JP Kokai Hei 5-68828 and Japanese Patent gazette No. 3130587 (page 1) have disclosed honeycomb filters in which triangular through holes and hexagonal through holes are formed and the capacity rate of the large-capacity through holes is set to 60 to 70% while the capacity rate of the small-capacity through holes is set to 20 to 30%, with the cell pitch of the large-capacity through holes being set to approximately in a range from 2.5 to 5.0 mm.
French Patent No. 2789327 has disclosed a filter that is provided with through holes having shapes such as a rectangular shape, a square shape, a hexagonal shape and an octagonal shape, with the cross-sectional shape of the through holes being formed into a tapered shape so as to be changed from the gas inlet side toward the outlet side.
International Publication No. 02/100514 and JP Kokai 2001-334114 (FIG. 2) have disclosed filters in which through holes having a round shape and a hexagonal shape are formed. These have also disclosed filter elements in which the ratio of the total area of the cross-section of small-capacity through holes to the total area of the cross-section of large-capacity through holes is set in a range from 40 to 120%.
International Publication No. 02/10562 has disclosed a filter in which square through holes and hexagonal through holes are formed, with the ratio of cross-sections thereof being set in a range from 3:1 to 4:1.
International Publication No. 03/20407 has disclosed a honeycomb structural body in which square through holes are formed with a varied ratio of cross-sectional areas.
Moreover, in addition to the above-mentioned honeycomb structural bodies each of which is formed into an integral structure as a whole (hereinafter, also referred to as integrated filter), JP Kokai 2001-162121 has disclosed a honeycomb structural body in which a plurality of columnar ceramic members are combined with one another through seal material layers (hereinafter, referred to as aggregate-type filter).

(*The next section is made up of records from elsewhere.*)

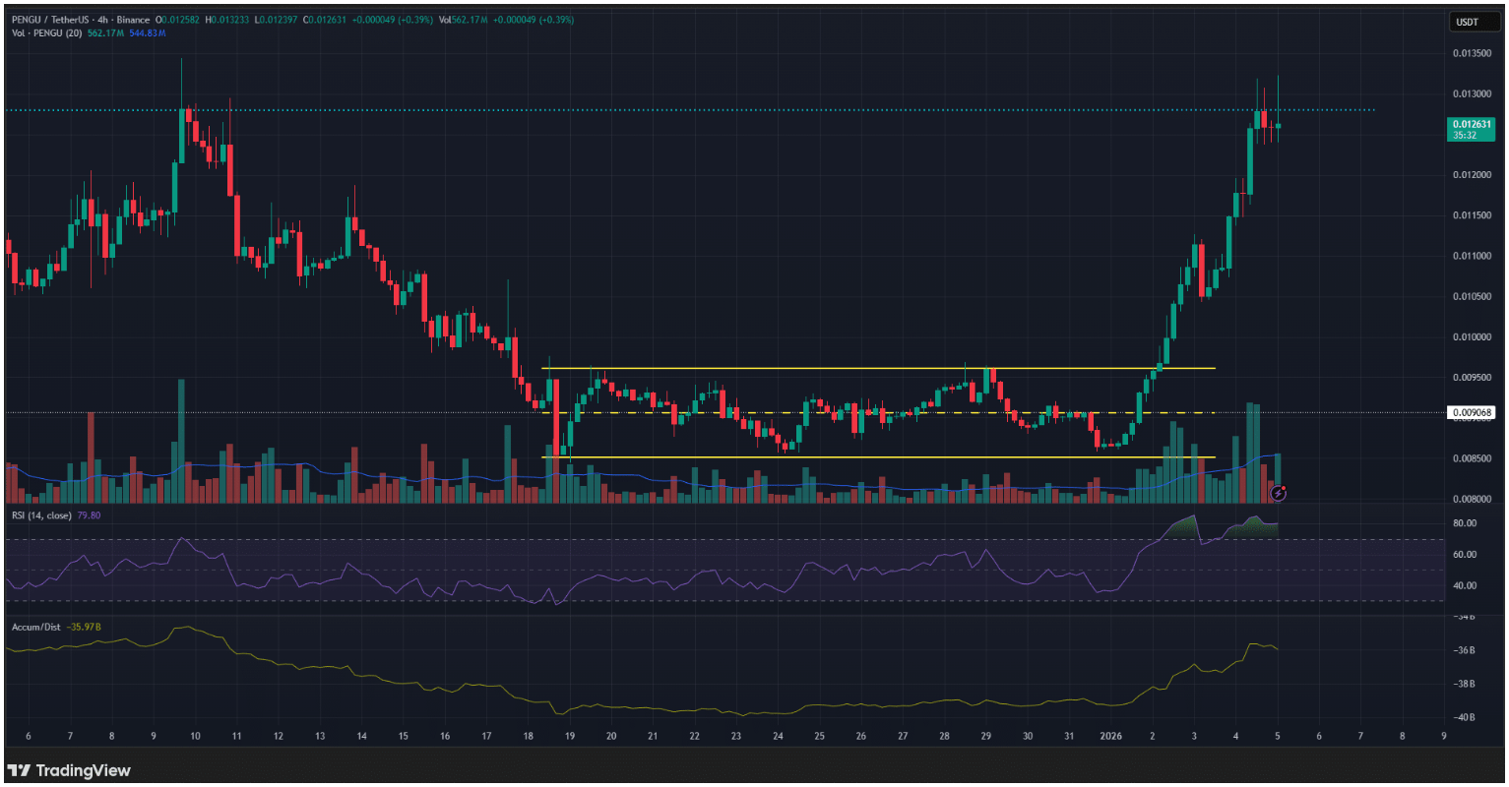This screenshot has width=1509, height=787.
Task: Click the purple lightning events icon
Action: tap(1278, 493)
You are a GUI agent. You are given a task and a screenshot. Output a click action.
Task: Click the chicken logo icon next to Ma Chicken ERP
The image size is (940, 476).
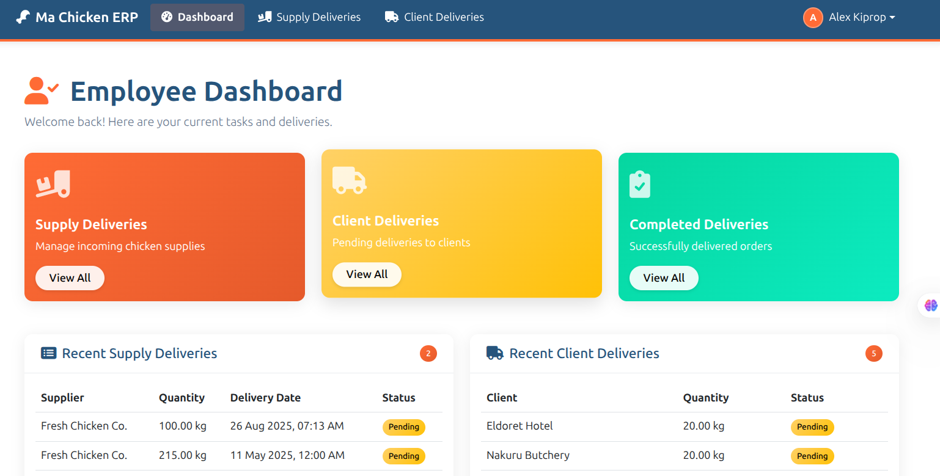tap(22, 17)
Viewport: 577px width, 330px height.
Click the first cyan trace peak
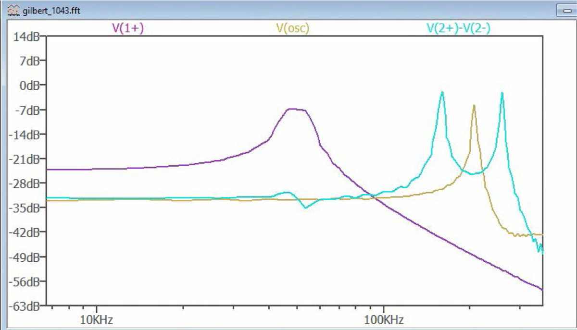[441, 92]
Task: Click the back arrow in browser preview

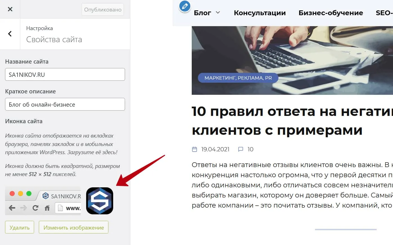Action: [x=12, y=208]
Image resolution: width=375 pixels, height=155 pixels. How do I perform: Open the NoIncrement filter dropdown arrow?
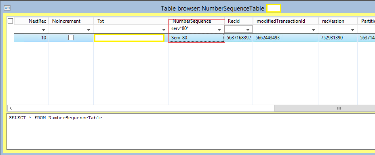click(x=89, y=30)
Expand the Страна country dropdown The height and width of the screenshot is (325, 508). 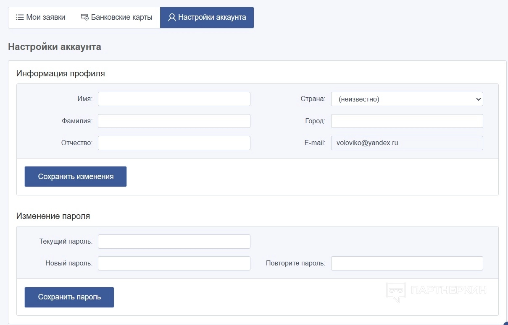407,99
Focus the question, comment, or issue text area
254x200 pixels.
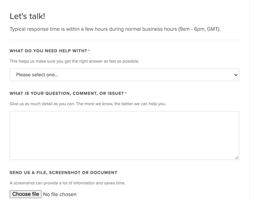pos(124,135)
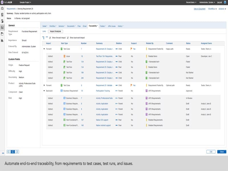This screenshot has height=171, width=228.
Task: Click the help question mark icon
Action: 225,2
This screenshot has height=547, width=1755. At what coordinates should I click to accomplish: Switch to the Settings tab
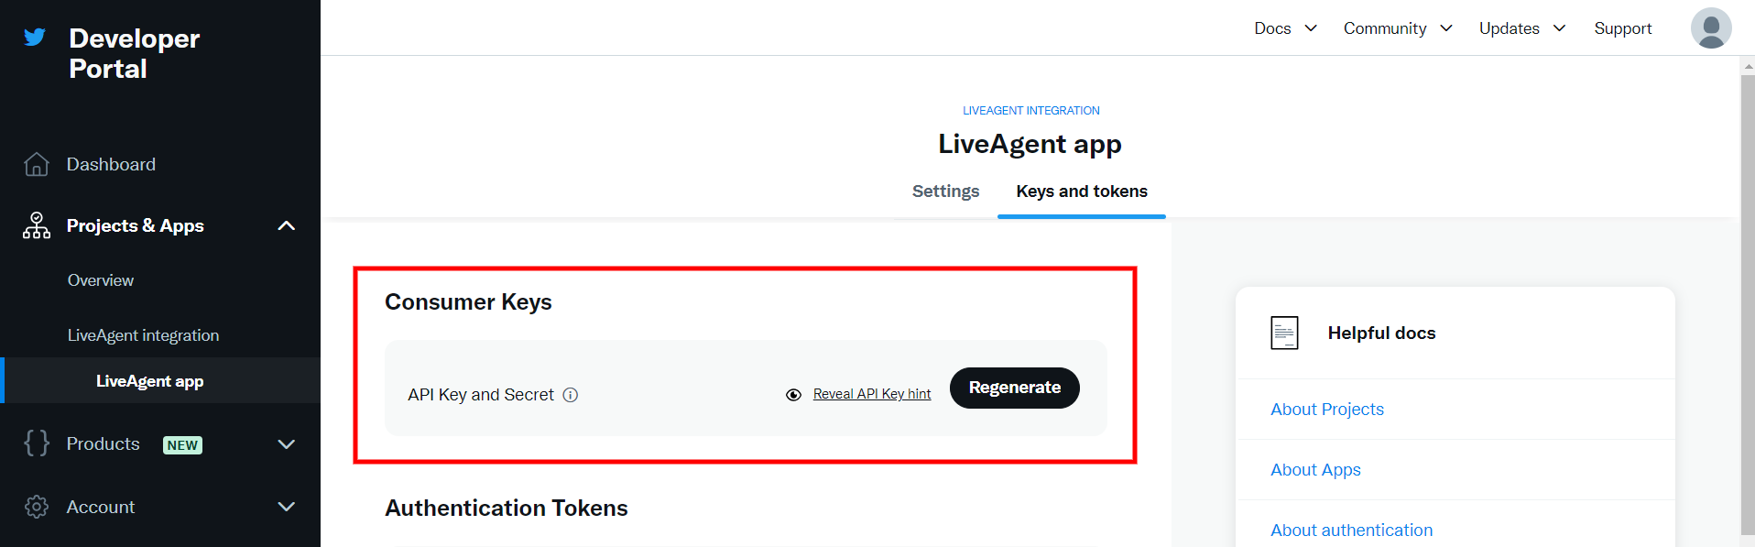[945, 191]
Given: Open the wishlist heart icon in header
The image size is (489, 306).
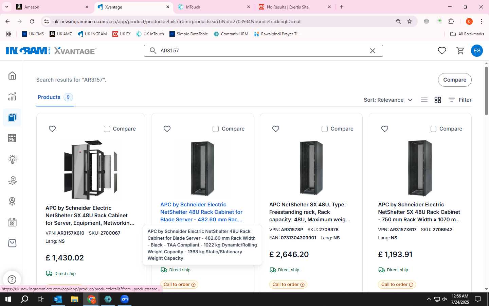Looking at the screenshot, I should [442, 51].
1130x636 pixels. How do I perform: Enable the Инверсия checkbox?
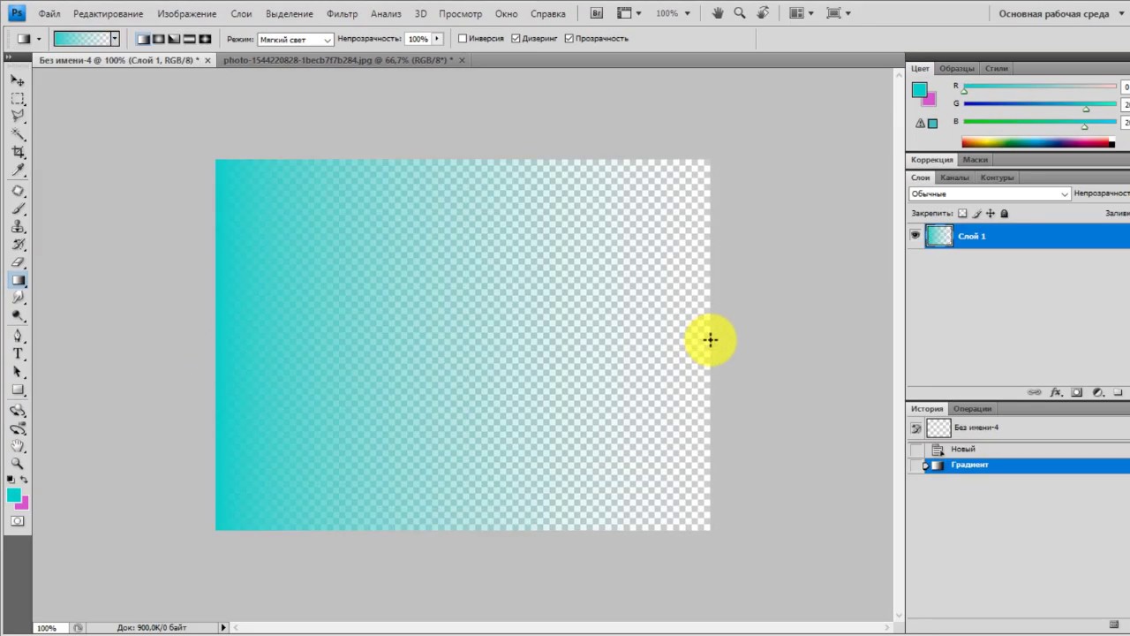pos(463,39)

However, in the case where the integrated filter is formed into a column shape, cracks tend to occur at corner portions (four corners) due to a thermal stress imposed thereon upon burning particulates. In the same manner, at corner portions (four corners) of columnar ceramic members forming an aggregate-type filter, cracks also tend to occur due to a thermal stress imposed thereon upon burning particulates. Moreover, in the case where cells that have openings on the outlet side are located at corner portions (four corners), with through holes having different capacities being formed, as disclosed in U.S. Pat. No. 4,417,908, the occurrence of cracks becomes more conspicuous.